Commission de Protection des Eaux, du Patrimoine, de l'Environnement, du Sous-sol et des Chiroptères de Franche Comté

La micropollution des eaux dans la vallée du Lison

publié le14 novembre 2025

Un état des lieux concernant le Lison (25), ses sources et sa vallée (eaux sauvages) jusqu’au robinet (eaux captées), en particulier relativement la micropollution.

Avec cette lettre info, se poursuit une série de travaux portant sur la qualité des eaux en Franche-Comté et ailleurs, telle que les banques de données publiques peuvent la montrer. Gilles Sené se consacre depuis plus de 10 années à l’exploitation de différentes banques de données liées à l’eau :

  • celles des Agences de l’eau (banque Naïades) pour les eaux superficielles (rivières, canaux, lacs et étangs…),
  • celles du Bureau de recherches géologiques et minières (BRGM) (banque Ades) pour les eaux souterraines (sources et nappes alluviales ou profondes),
  • celles des Agences régionales de santé (ARS) (bulletins téléchargeables sur le site du ministère de la santé) pour les eaux distribuées au robinet pour la consommation humaine.

La présente étude concerne le Lison, affluent de la Loue, rivière surgissant dans des sources renommées et poursuivant son cours au travers de gorges jusqu’à Châtillon/Lison, confluence avec la Loue. Son très vaste bassin versant s’étend sur les premiers et seconds plateaux, sur des zones peu peuplées et un couvert forestier important.

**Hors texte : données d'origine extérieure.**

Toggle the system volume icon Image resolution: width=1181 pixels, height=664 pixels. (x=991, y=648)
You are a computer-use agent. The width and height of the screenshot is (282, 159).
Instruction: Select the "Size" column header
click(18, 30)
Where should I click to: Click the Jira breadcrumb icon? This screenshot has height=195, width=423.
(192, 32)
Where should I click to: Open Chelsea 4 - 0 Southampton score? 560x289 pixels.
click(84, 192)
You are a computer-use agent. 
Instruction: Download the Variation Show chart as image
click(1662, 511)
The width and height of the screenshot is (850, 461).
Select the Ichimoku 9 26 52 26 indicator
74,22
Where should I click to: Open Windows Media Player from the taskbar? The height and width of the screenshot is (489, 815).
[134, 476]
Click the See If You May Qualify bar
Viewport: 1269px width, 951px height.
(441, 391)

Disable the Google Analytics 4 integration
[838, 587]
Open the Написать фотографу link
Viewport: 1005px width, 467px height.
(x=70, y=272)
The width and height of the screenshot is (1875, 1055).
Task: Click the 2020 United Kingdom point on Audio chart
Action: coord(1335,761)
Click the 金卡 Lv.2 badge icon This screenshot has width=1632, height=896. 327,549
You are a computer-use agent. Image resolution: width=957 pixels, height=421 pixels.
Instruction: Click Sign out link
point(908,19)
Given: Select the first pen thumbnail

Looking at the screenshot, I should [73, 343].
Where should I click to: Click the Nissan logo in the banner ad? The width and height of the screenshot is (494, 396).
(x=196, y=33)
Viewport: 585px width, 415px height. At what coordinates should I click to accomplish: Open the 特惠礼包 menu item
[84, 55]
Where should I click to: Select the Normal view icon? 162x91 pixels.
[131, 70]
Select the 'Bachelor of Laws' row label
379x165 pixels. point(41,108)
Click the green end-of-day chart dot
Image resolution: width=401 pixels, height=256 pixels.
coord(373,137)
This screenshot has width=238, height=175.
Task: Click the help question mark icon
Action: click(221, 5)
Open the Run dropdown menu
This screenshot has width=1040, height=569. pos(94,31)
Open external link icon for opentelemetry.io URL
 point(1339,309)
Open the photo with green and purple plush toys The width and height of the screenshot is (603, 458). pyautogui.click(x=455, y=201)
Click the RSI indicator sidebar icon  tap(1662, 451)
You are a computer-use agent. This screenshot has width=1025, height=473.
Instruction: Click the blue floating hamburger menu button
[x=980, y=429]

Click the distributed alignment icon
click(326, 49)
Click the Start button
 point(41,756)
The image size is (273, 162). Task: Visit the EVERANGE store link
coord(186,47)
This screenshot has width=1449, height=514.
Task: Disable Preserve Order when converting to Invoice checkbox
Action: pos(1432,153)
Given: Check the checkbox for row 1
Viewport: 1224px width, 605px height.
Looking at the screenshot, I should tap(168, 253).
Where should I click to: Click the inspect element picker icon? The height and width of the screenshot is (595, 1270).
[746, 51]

À noter toutefois que le Lison et ses sources bénéficie de recherches moindres en intensité (nombre de recherches annuelles et nombre de molécules recherchées par prélèvement), excepté pour la source du Lison, bien explorée en termes de micropollution.

Cette étude est en deux parties et trois tableaux (annexe) ; elle répond aux problématiques de l’eau sur la vallée du Lison, entre autres communes :

  • la première partie propose une vision synthétique de la rivière (cf. planche jointe) et son bassin versant, incluant les diverses pollutions et micropollutions qu’elle reçoit, des activités agricoles comme des rejets domestiques et urbains. Avec la démonstration d’évolutions récentes, bien que mesurées, sans doute multifactorielles, mais pouvant être inquiétantes à terme.

Cette micropollution, très mesurée de l’eau de la rivière, se retrouve aussi dans les sédiments, ce qui témoigne d’une pollution de l’ensemble de l’écosystème « rivière ».

  • la seconde partie traite des eaux souterraines sauvages (données Ades) et les sources ou celles destinées à la consommation humaine (données ARS) sur diverses communes du bassin versant du Lison.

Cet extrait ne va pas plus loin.